Finanzvorstand Reinhard Florey bleibt bis Juni 2029 im Amt. Das sichert personelle Kontinuität auf der Finanzseite, während Delaney ab September die operative Führung übernimmt.

Gleichzeitig arbeitet OMV an der Kapitalstruktur. Der Vorstand hat beschlossen, die vor sechs Jahren begebene Hybridschuldverschreibung über 750 Millionen Euro zu kündigen und zurückzuzahlen. Parallel prüft OMV eine neue Hybridanleihe mit einem möglichen Volumen von bis zu 750 Millionen Euro. Eine Emission könnte frühestens im Juni 2026 erfolgen, braucht aber noch die Zustimmung des Aufsichtsrats. Hybridkapital gilt bei Ratingagenturen teilweise als Eigenkapital und verschafft OMV in einer Phase großer Investitionen Bilanzspielraum.

Vorsichtiger operativer Ausblick

Für das laufende Geschäftsjahr gibt sich die OMV vorsichtig. Der Konzern erwartet einen durchschnittlichen Brent-Rohölpreis von rund 65 US-Dollar pro Barrel. Die eigene Öl- und Gasproduktion soll leicht unter 300.000 Barrel Öläquivalent pro Tag liegen – unter der Voraussetzung, dass die Geschäftstätigkeit in Libyen ohne Einschränkungen verläuft.

Die geplanten organischen Investitionen beziffert das Unternehmen für 2026 mit rund 3,2 Milliarden Euro. Im ersten Quartal war das bereinigte operative Ergebnis des Energy-Segments um 21 Prozent auf 723 Millionen Euro gesunken. Haupttreiber waren negative Markteffekte und geringere Absatzvolumina.

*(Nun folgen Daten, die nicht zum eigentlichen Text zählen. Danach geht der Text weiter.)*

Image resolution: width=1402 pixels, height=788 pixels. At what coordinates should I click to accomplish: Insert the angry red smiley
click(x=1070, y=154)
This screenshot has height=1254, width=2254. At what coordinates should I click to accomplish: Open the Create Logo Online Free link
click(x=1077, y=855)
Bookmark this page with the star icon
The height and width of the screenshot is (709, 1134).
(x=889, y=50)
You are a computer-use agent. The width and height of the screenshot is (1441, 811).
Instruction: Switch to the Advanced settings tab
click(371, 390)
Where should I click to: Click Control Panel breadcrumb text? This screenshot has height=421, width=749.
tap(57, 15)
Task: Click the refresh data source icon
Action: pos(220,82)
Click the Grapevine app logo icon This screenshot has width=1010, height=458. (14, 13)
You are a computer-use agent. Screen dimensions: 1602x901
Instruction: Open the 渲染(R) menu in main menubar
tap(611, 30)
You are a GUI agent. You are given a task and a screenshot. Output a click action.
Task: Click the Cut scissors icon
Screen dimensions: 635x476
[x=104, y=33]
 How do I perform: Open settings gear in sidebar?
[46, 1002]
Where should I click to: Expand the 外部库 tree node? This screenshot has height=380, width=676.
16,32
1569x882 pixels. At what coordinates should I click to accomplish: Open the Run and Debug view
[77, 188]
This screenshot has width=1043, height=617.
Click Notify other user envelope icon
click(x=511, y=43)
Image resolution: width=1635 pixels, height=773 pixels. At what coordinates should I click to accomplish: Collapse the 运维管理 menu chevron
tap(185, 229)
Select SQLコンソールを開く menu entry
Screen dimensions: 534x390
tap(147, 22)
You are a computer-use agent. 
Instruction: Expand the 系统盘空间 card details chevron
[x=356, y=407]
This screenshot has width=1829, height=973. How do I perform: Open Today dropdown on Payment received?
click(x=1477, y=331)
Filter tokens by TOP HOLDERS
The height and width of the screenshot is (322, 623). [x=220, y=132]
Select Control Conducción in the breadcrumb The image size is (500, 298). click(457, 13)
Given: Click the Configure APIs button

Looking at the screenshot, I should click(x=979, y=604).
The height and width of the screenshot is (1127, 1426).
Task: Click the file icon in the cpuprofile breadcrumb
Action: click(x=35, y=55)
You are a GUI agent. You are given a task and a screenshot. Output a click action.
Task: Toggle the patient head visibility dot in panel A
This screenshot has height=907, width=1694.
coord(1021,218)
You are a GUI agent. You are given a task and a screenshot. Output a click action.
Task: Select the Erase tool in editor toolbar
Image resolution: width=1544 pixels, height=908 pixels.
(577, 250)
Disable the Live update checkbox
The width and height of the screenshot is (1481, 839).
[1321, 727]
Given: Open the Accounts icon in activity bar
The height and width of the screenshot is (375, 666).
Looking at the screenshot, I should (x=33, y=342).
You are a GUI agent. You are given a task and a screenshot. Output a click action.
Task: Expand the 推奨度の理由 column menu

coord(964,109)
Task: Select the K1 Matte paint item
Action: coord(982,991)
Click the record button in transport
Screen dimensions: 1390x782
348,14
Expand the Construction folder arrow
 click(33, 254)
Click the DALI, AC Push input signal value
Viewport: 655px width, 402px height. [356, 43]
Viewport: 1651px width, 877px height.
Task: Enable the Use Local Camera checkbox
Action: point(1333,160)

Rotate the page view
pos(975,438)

Die OMV-Aktie notiert bei 63,25 Euro – nur 0,94 Prozent unter dem 52-Wochen-Hoch. Seit Jahresbeginn legte der Kurs um 30,74 Prozent zu.

Die nächste operative Standortbestimmung folgt am 31. Juli mit den Halbjahreszahlen. Dann ist Delaneys Amtsübernahme nur noch wenige Wochen entfernt – der neue Aufsichtsrat ist bereits im Amt und begleitet den Übergang.